• [Activity] Output every entry exactly as written.

• [Input data]
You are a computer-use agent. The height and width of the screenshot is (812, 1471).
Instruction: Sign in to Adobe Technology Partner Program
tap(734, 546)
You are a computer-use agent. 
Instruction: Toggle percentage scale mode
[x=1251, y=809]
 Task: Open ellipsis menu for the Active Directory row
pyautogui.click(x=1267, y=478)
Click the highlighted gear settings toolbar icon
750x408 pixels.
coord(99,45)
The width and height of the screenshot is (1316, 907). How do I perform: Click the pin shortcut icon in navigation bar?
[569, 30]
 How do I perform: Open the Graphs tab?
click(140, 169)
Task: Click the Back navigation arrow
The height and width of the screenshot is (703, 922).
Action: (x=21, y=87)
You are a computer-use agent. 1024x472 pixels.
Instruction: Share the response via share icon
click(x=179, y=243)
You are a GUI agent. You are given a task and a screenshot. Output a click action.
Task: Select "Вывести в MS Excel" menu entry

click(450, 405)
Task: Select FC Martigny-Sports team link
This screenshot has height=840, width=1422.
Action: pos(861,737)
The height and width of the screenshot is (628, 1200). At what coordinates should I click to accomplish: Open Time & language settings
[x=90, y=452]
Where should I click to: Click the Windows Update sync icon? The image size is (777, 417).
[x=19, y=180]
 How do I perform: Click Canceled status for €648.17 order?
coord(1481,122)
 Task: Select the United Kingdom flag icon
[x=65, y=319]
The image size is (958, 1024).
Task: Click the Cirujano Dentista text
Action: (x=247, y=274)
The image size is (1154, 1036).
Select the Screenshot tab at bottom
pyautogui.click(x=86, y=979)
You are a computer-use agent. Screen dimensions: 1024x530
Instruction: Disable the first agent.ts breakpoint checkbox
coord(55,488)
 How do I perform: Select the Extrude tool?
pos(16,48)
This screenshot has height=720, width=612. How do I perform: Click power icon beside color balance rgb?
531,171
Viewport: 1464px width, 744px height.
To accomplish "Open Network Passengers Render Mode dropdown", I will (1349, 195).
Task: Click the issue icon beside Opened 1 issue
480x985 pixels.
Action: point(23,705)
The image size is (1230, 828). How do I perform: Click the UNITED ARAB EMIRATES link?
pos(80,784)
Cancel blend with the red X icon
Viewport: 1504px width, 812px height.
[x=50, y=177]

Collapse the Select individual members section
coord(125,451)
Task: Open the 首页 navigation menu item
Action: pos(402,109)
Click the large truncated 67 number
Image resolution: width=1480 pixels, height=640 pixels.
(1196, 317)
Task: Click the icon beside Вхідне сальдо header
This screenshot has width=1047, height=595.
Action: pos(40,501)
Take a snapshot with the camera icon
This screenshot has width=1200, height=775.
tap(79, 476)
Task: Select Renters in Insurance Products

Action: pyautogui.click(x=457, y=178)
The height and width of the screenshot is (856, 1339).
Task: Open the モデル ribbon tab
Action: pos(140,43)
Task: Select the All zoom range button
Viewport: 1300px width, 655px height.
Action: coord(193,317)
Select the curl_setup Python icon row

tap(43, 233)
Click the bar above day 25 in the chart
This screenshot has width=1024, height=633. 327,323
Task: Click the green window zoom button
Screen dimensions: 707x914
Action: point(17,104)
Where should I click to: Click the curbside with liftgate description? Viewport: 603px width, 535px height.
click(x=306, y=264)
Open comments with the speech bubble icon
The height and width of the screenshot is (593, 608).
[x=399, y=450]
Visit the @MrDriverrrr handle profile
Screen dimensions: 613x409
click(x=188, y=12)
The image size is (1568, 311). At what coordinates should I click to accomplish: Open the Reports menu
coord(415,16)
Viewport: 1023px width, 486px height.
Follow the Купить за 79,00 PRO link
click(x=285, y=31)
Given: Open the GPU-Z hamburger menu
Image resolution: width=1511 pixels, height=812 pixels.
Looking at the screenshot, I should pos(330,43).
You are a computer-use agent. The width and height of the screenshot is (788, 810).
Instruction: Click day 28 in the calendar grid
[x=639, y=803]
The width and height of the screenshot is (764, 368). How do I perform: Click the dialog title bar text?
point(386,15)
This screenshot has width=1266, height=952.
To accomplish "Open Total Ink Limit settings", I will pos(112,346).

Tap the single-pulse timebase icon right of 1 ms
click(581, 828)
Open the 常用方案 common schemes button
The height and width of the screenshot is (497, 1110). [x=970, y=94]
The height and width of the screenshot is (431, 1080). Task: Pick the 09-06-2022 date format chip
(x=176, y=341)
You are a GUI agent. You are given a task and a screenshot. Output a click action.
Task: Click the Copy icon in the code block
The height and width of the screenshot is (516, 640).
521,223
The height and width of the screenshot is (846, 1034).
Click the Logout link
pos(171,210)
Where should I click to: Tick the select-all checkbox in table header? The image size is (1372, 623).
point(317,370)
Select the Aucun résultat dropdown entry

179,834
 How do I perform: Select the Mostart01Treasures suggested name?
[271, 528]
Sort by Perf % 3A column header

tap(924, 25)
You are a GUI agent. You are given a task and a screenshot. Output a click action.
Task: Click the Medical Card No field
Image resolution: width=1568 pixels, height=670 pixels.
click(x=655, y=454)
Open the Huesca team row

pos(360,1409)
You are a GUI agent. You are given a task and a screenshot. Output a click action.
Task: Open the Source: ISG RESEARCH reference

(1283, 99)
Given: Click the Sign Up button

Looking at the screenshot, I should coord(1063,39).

• [Exercise solution]
You are a computer-use agent. The height and width of the screenshot is (812, 1471).
Instruction: Sign in to Adobe Technology Partner Program
tap(734, 546)
You are a computer-use agent. 
Instruction: Toggle percentage scale mode
[x=1251, y=809]
 Task: Open ellipsis menu for the Active Directory row
pyautogui.click(x=1267, y=478)
Click the highlighted gear settings toolbar icon
750x408 pixels.
coord(99,45)
The width and height of the screenshot is (1316, 907). How do I perform: Click the pin shortcut icon in navigation bar?
[569, 30]
 How do I perform: Open the Graphs tab?
click(140, 169)
Task: Click the Back navigation arrow
The height and width of the screenshot is (703, 922).
Action: (x=21, y=87)
You are a computer-use agent. 1024x472 pixels.
Instruction: Share the response via share icon
click(x=179, y=243)
You are a GUI agent. You are given a task and a screenshot. Output a click action.
Task: Select "Вывести в MS Excel" menu entry

click(450, 405)
Task: Select FC Martigny-Sports team link
This screenshot has height=840, width=1422.
Action: pos(861,737)
The height and width of the screenshot is (628, 1200). At what coordinates should I click to accomplish: Open Time & language settings
[x=90, y=452]
Where should I click to: Click the Windows Update sync icon? The image size is (777, 417).
[x=19, y=180]
 How do I perform: Click Canceled status for €648.17 order?
coord(1481,122)
 Task: Select the United Kingdom flag icon
[x=65, y=319]
The image size is (958, 1024).
Task: Click the Cirujano Dentista text
Action: (x=247, y=274)
The image size is (1154, 1036).
Select the Screenshot tab at bottom
pyautogui.click(x=86, y=979)
You are a computer-use agent. Screen dimensions: 1024x530
Instruction: Disable the first agent.ts breakpoint checkbox
coord(55,488)
 How do I perform: Select the Extrude tool?
pos(16,48)
This screenshot has height=720, width=612. How do I perform: Click power icon beside color balance rgb?
531,171
Viewport: 1464px width, 744px height.
To accomplish "Open Network Passengers Render Mode dropdown", I will (1349, 195).
Task: Click the issue icon beside Opened 1 issue
480x985 pixels.
Action: point(23,705)
The image size is (1230, 828). How do I perform: Click the UNITED ARAB EMIRATES link?
pos(80,784)
Cancel blend with the red X icon
Viewport: 1504px width, 812px height.
[x=50, y=177]

Collapse the Select individual members section
coord(125,451)
Task: Open the 首页 navigation menu item
Action: pos(402,109)
Click the large truncated 67 number
Image resolution: width=1480 pixels, height=640 pixels.
(1196, 317)
Task: Click the icon beside Вхідне сальдо header
This screenshot has width=1047, height=595.
Action: pos(40,501)
Take a snapshot with the camera icon
This screenshot has width=1200, height=775.
tap(79, 476)
Task: Select Renters in Insurance Products

Action: pyautogui.click(x=457, y=178)
The height and width of the screenshot is (856, 1339).
Task: Open the モデル ribbon tab
Action: pos(140,43)
Task: Select the All zoom range button
Viewport: 1300px width, 655px height.
Action: coord(193,317)
Select the curl_setup Python icon row

tap(43, 233)
Click the bar above day 25 in the chart
This screenshot has width=1024, height=633. 327,323
Task: Click the green window zoom button
Screen dimensions: 707x914
Action: point(17,104)
Where should I click to: Click the curbside with liftgate description? Viewport: 603px width, 535px height.
click(x=306, y=264)
Open comments with the speech bubble icon
The height and width of the screenshot is (593, 608).
[x=399, y=450]
Visit the @MrDriverrrr handle profile
Screen dimensions: 613x409
click(x=188, y=12)
The image size is (1568, 311). At what coordinates should I click to accomplish: Open the Reports menu
coord(415,16)
Viewport: 1023px width, 486px height.
Follow the Купить за 79,00 PRO link
click(x=285, y=31)
Given: Open the GPU-Z hamburger menu
Image resolution: width=1511 pixels, height=812 pixels.
Looking at the screenshot, I should pos(330,43).
You are a computer-use agent. The width and height of the screenshot is (788, 810).
Instruction: Click day 28 in the calendar grid
[x=639, y=803]
The width and height of the screenshot is (764, 368). How do I perform: Click the dialog title bar text?
point(386,15)
This screenshot has width=1266, height=952.
To accomplish "Open Total Ink Limit settings", I will pos(112,346).

Tap the single-pulse timebase icon right of 1 ms
click(581, 828)
Open the 常用方案 common schemes button
The height and width of the screenshot is (497, 1110). [x=970, y=94]
The height and width of the screenshot is (431, 1080). Task: Pick the 09-06-2022 date format chip
(x=176, y=341)
You are a GUI agent. You are given a task and a screenshot. Output a click action.
Task: Click the Copy icon in the code block
The height and width of the screenshot is (516, 640).
521,223
The height and width of the screenshot is (846, 1034).
Click the Logout link
pos(171,210)
Where should I click to: Tick the select-all checkbox in table header? The image size is (1372, 623).
point(317,370)
Select the Aucun résultat dropdown entry

179,834
 How do I perform: Select the Mostart01Treasures suggested name?
[271, 528]
Sort by Perf % 3A column header

tap(924, 25)
You are a GUI agent. You are given a task and a screenshot. Output a click action.
Task: Click the Medical Card No field
Image resolution: width=1568 pixels, height=670 pixels.
click(x=655, y=454)
Open the Huesca team row

pos(360,1409)
You are a GUI agent. You are given a task and a screenshot. Output a click action.
Task: Open the Source: ISG RESEARCH reference

(1283, 99)
Given: Click the Sign Up button

Looking at the screenshot, I should coord(1063,39).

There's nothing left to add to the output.